This morning I caught wind of this photo slideshow posted on XOJane yesterday, and I cannot lie — my immediate, gut reaction was, “oh no… this is going to be UGLY.”

And no, I don’t mean I thought that the photos themselves, which depict 31 “hot sexy fat girls in skimpy swimwear,” would be UGLY. In fact, I applaud those brave, bold women for being real and for offering up the truth of women’s bodies–without photoshopping or airbrushing or self-abusive starvation–for all the world to see. No, what I was internally gut-reacting to was born of my understanding of what the internet is (has become? Tomato/tomahtoe), which is essentially a 24/7/365 frat house pile-on of criticism and negativity relative to women and their bodies, and so I honestly anticipated something akin to a virtual bloodbath — a feeding-frenzy-like festival of fat-hating trolling.

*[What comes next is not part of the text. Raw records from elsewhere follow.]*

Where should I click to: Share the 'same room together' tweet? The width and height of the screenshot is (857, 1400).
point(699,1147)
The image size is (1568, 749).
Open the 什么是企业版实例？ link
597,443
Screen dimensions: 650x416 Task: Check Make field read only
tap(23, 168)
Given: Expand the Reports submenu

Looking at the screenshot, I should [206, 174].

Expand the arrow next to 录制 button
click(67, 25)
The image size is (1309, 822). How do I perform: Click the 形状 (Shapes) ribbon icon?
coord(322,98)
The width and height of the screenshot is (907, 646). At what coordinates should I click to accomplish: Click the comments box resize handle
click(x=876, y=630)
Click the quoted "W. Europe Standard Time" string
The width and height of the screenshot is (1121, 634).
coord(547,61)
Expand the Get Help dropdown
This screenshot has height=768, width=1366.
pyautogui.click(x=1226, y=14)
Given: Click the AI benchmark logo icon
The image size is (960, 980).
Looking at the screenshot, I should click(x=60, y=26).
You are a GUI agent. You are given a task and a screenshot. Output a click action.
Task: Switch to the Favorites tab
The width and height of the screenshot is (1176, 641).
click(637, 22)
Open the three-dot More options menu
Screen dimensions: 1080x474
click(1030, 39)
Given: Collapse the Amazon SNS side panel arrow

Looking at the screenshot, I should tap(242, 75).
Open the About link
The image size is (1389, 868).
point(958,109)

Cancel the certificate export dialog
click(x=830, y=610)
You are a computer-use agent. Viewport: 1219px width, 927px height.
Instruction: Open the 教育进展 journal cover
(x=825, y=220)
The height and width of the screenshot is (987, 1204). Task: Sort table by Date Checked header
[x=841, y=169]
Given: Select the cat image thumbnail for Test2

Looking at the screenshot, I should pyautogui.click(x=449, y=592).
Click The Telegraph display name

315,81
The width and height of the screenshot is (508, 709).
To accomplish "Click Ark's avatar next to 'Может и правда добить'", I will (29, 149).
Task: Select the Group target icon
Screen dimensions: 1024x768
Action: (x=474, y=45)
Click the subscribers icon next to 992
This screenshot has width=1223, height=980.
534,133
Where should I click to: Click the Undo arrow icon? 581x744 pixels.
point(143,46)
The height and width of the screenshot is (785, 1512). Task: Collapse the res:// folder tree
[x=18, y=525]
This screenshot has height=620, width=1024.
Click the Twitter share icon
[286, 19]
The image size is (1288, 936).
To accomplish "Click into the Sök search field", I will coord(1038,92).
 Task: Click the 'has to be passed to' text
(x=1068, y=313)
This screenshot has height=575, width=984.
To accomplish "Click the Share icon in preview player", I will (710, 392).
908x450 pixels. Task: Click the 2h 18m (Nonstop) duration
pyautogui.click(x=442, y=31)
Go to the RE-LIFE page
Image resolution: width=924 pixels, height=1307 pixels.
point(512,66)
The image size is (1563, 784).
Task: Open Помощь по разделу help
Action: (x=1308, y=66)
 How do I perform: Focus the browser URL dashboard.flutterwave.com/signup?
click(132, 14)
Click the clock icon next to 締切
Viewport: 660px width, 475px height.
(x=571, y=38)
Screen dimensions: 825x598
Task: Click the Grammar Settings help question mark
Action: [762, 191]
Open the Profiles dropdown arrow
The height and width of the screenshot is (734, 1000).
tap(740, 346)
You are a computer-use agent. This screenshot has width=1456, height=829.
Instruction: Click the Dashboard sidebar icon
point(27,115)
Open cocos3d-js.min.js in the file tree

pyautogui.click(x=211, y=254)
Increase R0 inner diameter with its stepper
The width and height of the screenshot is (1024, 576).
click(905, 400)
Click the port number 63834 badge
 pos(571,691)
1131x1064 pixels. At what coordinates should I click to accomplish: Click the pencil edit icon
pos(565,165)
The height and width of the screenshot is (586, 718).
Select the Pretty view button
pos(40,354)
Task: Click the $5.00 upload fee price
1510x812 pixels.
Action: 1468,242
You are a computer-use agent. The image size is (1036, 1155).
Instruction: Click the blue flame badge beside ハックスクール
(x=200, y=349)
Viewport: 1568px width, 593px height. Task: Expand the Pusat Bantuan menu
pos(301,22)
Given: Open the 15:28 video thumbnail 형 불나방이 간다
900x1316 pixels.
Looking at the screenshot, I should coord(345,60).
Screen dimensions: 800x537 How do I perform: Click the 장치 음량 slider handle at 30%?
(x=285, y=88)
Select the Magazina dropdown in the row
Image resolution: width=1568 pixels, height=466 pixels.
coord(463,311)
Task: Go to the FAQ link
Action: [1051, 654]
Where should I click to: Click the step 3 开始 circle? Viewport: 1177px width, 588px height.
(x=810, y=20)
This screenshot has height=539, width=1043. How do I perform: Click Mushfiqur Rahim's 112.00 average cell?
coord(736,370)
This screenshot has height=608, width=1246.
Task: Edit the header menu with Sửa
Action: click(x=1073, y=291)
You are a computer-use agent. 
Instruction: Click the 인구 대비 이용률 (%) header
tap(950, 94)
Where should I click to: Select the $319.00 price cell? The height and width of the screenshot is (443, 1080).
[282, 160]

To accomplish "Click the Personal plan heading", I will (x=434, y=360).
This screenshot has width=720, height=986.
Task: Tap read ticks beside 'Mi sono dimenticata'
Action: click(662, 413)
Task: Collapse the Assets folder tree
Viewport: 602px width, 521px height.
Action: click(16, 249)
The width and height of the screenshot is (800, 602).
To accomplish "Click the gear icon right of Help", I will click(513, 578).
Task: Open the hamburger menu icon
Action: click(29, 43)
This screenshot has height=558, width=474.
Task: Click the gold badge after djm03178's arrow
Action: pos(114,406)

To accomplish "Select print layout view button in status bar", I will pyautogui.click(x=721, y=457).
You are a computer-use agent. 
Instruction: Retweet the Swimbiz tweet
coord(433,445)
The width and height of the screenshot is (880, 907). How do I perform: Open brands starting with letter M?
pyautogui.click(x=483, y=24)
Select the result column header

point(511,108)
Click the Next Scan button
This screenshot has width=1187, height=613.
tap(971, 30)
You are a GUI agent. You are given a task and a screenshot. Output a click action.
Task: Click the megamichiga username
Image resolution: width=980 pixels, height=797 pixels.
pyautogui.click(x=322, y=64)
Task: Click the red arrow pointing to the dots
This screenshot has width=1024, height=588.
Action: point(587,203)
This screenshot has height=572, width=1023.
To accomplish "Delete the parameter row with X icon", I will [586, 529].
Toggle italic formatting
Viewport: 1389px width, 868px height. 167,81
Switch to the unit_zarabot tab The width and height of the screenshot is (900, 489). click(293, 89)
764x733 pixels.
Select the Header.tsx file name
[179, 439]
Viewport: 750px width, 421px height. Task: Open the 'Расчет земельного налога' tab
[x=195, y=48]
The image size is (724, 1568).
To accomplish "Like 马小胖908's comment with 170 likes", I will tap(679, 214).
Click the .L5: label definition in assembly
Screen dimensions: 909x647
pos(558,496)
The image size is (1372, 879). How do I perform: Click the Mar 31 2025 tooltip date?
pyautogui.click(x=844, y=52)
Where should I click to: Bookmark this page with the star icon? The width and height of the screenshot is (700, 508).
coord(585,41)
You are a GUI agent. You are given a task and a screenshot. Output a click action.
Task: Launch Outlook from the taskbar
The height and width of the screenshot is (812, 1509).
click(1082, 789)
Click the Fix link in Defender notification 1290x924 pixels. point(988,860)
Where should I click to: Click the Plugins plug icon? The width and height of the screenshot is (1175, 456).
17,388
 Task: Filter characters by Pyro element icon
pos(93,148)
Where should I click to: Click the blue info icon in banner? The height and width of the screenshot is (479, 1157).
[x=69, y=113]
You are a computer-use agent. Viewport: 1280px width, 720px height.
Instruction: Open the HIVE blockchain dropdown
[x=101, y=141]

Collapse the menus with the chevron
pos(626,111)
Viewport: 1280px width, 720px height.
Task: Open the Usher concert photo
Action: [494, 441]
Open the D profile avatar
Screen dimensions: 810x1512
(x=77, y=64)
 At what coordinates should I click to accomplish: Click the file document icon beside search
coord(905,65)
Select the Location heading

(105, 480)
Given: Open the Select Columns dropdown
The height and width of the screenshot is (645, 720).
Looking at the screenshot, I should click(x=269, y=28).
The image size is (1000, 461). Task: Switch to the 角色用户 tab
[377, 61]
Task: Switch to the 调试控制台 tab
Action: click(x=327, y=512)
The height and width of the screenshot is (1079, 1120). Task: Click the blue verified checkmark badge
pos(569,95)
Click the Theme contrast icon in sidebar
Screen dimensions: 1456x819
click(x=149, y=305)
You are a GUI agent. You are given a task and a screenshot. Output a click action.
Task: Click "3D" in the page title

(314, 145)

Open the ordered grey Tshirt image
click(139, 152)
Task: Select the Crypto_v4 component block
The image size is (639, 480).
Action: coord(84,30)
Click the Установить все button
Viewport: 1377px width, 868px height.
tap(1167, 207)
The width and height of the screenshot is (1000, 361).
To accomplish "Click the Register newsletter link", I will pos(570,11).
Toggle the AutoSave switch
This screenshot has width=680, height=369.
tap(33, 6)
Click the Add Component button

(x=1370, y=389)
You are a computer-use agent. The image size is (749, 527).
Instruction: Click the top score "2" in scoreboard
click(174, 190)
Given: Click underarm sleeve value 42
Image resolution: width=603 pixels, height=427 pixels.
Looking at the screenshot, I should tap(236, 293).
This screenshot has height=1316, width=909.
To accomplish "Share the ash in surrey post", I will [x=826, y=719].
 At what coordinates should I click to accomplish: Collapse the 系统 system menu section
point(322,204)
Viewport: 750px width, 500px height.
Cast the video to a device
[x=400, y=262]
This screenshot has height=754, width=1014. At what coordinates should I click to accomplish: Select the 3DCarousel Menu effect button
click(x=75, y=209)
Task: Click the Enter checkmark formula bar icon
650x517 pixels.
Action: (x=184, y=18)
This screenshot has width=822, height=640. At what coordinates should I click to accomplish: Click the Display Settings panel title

Thankfully this is not what happened (or at least it hasn’t happened yet) (knocks wood). But what did happen in the post’s comments is, in my view, far more thought-provoking and revealing. Because although the post’s comments (and those on Jezebel’s follow-up post) appear on the surface to be overwhelmingly uncritical and “fat-positive,” they are also overwhelmingly fraught with studied tension, and offer up a floodgate’s gush of anxiety about women’s bodies and the presentation and evaluation of them.

A sampling:

Some people do find these women attractive. I’ve completely stopped understanding why people have such a problem with this. I am extremely health conscious and pretty in shape. This is me, and what I choose to do, someone being fat doesn’t affect me at all. If you’re overweight, I don’t understand why you’re criticizing people like you. If you are skinny, then just be happy you’re skinny and move on. Why do you care?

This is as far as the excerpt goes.